» **Exercise requirements**
Everything from the first line of the entries below through the line holding "This screenshot has height=529, width=608." must be printed exactly as written.

##### Exercise material #####

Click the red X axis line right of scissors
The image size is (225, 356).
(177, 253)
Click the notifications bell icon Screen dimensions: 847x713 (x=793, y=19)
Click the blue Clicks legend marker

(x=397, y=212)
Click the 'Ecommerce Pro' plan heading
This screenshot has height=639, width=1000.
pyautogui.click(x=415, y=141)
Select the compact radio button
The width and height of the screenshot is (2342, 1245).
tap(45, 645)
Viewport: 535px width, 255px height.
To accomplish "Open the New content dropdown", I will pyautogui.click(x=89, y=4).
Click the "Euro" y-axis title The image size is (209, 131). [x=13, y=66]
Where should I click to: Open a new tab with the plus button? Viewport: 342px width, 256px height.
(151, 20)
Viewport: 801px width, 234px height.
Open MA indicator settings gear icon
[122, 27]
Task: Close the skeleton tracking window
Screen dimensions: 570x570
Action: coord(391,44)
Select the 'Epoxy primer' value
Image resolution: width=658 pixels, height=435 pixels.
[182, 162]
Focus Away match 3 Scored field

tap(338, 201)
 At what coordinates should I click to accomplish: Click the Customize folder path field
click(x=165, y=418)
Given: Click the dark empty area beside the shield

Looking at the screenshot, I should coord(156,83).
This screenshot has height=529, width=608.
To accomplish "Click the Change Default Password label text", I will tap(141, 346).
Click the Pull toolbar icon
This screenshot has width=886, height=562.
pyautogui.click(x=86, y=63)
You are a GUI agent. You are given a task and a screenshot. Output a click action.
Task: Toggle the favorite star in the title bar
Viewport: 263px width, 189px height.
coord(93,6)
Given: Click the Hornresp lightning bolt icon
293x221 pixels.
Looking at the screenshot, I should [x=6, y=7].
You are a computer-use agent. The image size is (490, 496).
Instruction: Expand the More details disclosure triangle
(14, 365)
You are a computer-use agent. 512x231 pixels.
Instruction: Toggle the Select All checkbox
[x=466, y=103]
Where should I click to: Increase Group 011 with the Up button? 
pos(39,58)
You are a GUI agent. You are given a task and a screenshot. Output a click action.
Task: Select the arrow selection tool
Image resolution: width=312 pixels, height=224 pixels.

#####

» **Answer space**
Click the red X axis line right of scissors
The image size is (225, 356).
(177, 253)
Click the notifications bell icon Screen dimensions: 847x713 (x=793, y=19)
Click the blue Clicks legend marker

(x=397, y=212)
Click the 'Ecommerce Pro' plan heading
This screenshot has height=639, width=1000.
pyautogui.click(x=415, y=141)
Select the compact radio button
The width and height of the screenshot is (2342, 1245).
tap(45, 645)
Viewport: 535px width, 255px height.
To accomplish "Open the New content dropdown", I will pyautogui.click(x=89, y=4).
Click the "Euro" y-axis title The image size is (209, 131). [x=13, y=66]
Where should I click to: Open a new tab with the plus button? Viewport: 342px width, 256px height.
(151, 20)
Viewport: 801px width, 234px height.
Open MA indicator settings gear icon
[122, 27]
Task: Close the skeleton tracking window
Screen dimensions: 570x570
Action: coord(391,44)
Select the 'Epoxy primer' value
Image resolution: width=658 pixels, height=435 pixels.
[182, 162]
Focus Away match 3 Scored field

tap(338, 201)
 At what coordinates should I click to accomplish: Click the Customize folder path field
click(x=165, y=418)
Given: Click the dark empty area beside the shield

Looking at the screenshot, I should coord(156,83).
This screenshot has height=529, width=608.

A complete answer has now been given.